On the nature of computing science (1984)

Simplicity, Complexity, and Effort

  • Many tie the essay’s argument to the classic idea that making something shorter/simpler takes more time and skill.
  • Simple software is seen as harder to create and maintain than complex software; “simplistic” is contrasted with truly “simple.”
  • Some argue that as systems evolve and are frequently changed, keeping them simple becomes increasingly expensive, tempting teams to trade elegance for complexity.

Software Architecture: Microservices, REST, and Cloud

  • Strong criticism of microservices as a default, especially for small/medium orgs: they add network, latency, and coordination overhead without corresponding benefits.
  • Examples of messy microservice and cloud-native setups (many AWS services, serverless sprawl) that are expensive, fragile, and don’t actually scale well.
  • Several advocate modular or “serverless” monoliths and note published work showing you can decouple deployment without splitting into physical services.
  • REST and related patterns are attacked as poor units of composition that fail to deliver real separation of concerns and instead spread relational problems across systems.
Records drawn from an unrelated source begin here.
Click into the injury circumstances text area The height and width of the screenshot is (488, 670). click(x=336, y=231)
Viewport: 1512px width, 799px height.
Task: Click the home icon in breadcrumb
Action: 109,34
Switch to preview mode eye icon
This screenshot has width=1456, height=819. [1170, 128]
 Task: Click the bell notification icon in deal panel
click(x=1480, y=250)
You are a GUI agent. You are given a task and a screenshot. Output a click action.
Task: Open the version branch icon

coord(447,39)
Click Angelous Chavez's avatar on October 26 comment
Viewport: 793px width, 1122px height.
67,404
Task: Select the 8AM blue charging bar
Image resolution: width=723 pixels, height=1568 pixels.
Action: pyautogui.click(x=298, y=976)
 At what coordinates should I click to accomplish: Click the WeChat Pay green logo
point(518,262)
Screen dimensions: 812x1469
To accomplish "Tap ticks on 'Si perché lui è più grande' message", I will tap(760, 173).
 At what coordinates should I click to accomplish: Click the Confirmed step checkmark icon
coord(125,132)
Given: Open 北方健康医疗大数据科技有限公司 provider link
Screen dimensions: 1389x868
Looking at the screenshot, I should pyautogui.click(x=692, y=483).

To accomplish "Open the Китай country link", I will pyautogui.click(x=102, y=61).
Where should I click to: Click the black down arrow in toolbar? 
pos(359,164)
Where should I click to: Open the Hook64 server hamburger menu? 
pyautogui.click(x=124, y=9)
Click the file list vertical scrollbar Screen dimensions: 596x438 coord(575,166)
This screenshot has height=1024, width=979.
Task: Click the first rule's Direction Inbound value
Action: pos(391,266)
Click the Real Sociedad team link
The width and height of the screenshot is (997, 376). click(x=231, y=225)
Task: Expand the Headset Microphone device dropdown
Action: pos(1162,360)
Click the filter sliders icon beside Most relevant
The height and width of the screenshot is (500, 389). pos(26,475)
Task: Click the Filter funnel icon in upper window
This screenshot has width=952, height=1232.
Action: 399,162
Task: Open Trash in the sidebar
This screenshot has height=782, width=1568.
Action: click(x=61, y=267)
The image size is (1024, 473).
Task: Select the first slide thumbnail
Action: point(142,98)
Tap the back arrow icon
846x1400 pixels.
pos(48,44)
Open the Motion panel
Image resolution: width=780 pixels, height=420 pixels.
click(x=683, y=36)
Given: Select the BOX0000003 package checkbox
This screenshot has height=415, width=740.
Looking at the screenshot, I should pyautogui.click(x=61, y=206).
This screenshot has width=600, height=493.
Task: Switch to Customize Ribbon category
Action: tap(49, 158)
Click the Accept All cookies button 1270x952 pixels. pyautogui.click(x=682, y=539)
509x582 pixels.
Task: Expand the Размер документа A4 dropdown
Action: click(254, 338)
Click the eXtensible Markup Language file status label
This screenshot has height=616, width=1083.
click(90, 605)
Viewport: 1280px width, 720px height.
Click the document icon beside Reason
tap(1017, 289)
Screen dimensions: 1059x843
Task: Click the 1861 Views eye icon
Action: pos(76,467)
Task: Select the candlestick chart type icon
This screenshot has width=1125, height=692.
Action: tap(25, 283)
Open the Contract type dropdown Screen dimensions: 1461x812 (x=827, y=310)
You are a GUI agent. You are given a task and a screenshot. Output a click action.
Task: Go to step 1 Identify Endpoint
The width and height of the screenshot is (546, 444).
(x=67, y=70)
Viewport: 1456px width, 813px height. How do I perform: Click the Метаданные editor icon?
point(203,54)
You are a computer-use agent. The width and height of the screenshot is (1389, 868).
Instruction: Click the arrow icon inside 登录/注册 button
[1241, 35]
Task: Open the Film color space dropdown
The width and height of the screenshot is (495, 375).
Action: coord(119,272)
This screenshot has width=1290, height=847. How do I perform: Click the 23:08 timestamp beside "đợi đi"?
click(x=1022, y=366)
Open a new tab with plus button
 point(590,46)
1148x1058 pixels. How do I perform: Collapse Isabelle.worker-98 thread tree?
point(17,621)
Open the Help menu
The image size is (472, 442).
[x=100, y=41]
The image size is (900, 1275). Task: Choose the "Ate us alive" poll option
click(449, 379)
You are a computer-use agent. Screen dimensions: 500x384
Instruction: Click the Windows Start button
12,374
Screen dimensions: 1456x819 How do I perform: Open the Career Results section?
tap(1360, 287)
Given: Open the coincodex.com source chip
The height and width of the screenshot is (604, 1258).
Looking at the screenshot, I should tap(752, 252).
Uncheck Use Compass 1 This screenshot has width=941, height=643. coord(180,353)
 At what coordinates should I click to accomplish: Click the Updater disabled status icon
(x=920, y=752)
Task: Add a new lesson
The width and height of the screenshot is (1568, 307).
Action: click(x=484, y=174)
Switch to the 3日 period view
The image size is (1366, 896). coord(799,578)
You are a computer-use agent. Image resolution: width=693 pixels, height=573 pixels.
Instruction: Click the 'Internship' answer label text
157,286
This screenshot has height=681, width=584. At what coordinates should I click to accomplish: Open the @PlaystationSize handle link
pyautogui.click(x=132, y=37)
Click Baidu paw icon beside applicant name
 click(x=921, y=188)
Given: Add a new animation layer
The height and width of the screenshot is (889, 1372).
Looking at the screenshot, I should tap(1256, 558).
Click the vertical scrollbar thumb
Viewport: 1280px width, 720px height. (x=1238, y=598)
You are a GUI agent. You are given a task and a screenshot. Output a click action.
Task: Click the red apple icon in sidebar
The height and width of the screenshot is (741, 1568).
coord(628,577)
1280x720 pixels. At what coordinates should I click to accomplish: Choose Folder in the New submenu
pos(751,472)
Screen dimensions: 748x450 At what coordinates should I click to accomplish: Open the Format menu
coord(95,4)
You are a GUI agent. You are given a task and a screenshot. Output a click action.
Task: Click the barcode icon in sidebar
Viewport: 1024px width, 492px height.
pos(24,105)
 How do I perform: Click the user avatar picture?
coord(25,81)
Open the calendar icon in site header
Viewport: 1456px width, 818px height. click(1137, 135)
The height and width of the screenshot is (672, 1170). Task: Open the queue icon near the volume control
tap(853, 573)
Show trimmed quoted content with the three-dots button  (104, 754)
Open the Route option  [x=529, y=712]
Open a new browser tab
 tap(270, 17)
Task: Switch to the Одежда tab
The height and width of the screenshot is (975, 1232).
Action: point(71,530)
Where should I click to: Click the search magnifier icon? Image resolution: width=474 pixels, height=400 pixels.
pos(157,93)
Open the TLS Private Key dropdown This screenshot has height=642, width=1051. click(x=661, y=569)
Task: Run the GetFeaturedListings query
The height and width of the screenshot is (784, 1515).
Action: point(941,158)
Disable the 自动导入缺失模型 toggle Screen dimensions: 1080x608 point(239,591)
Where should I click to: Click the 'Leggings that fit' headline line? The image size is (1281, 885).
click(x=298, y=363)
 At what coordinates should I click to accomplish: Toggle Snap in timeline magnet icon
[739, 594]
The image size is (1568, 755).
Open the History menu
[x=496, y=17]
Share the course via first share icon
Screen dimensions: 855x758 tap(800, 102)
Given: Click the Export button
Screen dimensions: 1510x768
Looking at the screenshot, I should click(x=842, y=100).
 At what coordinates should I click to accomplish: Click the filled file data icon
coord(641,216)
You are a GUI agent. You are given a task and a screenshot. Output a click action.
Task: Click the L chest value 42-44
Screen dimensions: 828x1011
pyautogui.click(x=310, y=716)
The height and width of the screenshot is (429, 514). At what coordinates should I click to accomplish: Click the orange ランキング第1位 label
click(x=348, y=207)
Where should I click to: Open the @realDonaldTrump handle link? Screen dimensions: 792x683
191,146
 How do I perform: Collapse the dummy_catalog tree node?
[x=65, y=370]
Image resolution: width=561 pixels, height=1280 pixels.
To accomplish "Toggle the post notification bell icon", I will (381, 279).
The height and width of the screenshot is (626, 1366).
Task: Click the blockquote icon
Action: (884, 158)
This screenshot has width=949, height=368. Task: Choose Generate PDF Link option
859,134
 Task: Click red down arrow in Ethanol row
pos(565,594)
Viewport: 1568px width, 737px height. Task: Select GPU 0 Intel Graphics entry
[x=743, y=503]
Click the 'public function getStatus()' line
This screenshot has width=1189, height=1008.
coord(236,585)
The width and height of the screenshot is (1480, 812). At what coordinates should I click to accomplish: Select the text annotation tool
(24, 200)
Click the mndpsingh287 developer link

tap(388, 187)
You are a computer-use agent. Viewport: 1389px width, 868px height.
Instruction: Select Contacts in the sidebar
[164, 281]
Incentives, Fads, and “Complexity Sells”

  • Complexity is said to “sell” to managers, performance-review systems, and developers’ egos (dopamine from mastering intricate systems).
  • Resume-driven or curriculum-driven development encourages adopting fashionable stacks (microservices, SPA rewrites, Kubernetes) regardless of fit.
  • Market, academic, and risk-management dynamics reinforce popular complex technologies once they’re entrenched.

Design Skill, Time Pressure, and Professionalism

  • Debate over whether complexity stems mainly from lack of time or lack of design ability.
  • Some say people could design well but are rushed; others respond that competence must include working under realistic constraints.
  • “10x” contributors are framed as those who avoid bad designs and tech debt, not those who simply code faster.
  • Several emphasize explicit design work (diagrams, reflection, studying good code) and long-term exposure to one’s own mistakes as key to improving.

Reactions to Computing Science and Practice

  • Many find the essay inspiring and eerily applicable to today’s ML/AI “alchemy” and hype-driven tooling.
  • Others criticize its philosophical stance: too much focus on abstract, discrete mathematics and insufficient attention to material constraints, user experience, and messy real-world systems.
  • Some express disillusionment with modern software: despite huge hardware gains, everyday tasks (e.g., banking apps, security hoops) feel more painful, not simpler.